1 April 2010 No Comment
Kathryn Chaloner, Kristin Gilchrist, and Philip Kutzko, University of Iowa, and Nagambal Shah, Spelman College

    Students Jamie Encarnacion (Kean University and Rutgers University, New Jersey, left) and Aysa Jones (Spelman College, Georgia), studying conference material carefully

    The ASA’s StatFest 2009 was held in conjunction with the third annual Field of Dreams Conference of the National Alliance for Doctoral Studies in the Mathematical Sciences (the Alliance) in Iowa City, Iowa, September 25–27. Eighty-eight students of diverse backgrounds from colleges and universities outside of Iowa came to the one-and-a-half day conference, which combined the StatFest mission with the closely related Alliance mission.

    StatFest is a conference (typically one day) aimed at encouraging students from underrepresented groups to consider careers in the statistical sciences. The Alliance is a community of faculty in mathematics, statistics, and educational testing and measurement who work together with a mission “to ensure that any underrepresented student who wishes to pursue a doctoral degree in the math sciences is given the tools, nurturing, and encouragement needed to ensure that he or she will be prepared for a PhD program.”

    Ivelisse Aviles demonstrates the use of a telescopic lens to see the blackboard in class.

    On the first day of the conference, the students were introduced to the idea of attending graduate school. Financial opportunities were described, such as support through fellowships and teaching or research assistantships. The second day of the conference was devoted to careers and followed a typical StatFest agenda, with panels on careers in each of academia, government, and industry.

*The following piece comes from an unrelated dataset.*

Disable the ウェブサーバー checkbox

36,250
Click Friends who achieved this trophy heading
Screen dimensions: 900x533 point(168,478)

    One of the main goals of the Alliance conference was to familiarize students with the opportunities and resources available to them in the mathematical sciences and to provide a support network of mentors to help guide and empower them to reach their goals. For many of the students, navigating through the system of selecting and applying to graduate school was uncharted territory, so the conference served to give them the tools and inspiration to move through this process with ease and confidence.

    The first day opened with a panel of successful PhD statisticians and mathematicians from underrepresented groups. Academic, social, and emotional issues were among the issues the panelists discussed, and the students discussed them in subsequent lively exchanges. A lunchtime presentation gave the history of educational measurement and testing in Iowa City (which is home to several educational testing corporations and the germinator of other testing programs). The afternoon was devoted to sessions on how to select a graduate program and what to expect when you are in a program. It was followed by a recruiting fair. Representatives from universities from around the United States, as well as from government agencies and industry, answered questions and talked to students individually, providing information and application forms for summer internships, summer research experiences, graduate school, and careers.

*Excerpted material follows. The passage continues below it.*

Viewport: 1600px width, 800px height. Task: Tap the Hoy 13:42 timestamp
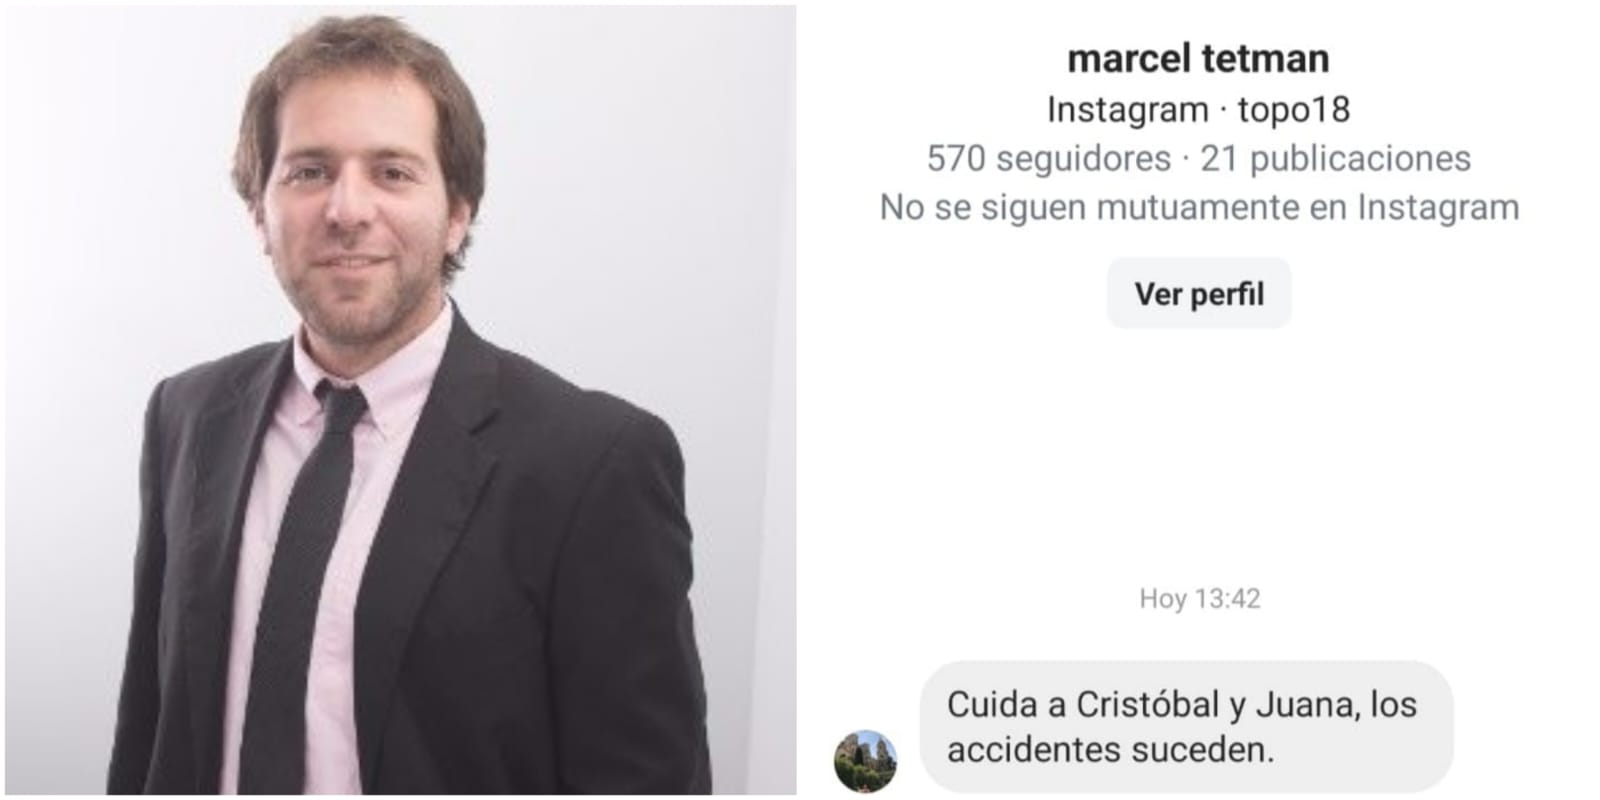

    The keynote speaker at the banquet Saturday evening was Ivelisse Aviles, then a statistician at the National Institute of Standards and Technology and now at the Government Accounting Office in Washington, DC. Her talk, titled “Can I compete?” kept the students in rapt attention as she described, with extraordinary humor and insight, some of the challenges she faced in achieving her dreams and overcoming obstacles. Aviles’s experience as a legally blind, Spanish-speaking Puerto Rican was compelling and resonated with those in attendance.

    Students spent the second day hearing about different careers in statistics, educational testing and measurement, and mathematics. For example, Brian Millen talked about the pharmaceutical industry, Shaowei Yang talked about careers as an actuary, and Bob Rodriguez talked about careers at SAS Institute Inc. The closing session on careers in testing and measurement generated a lively and informative discussion about racial and ethnic biases in standardized testing.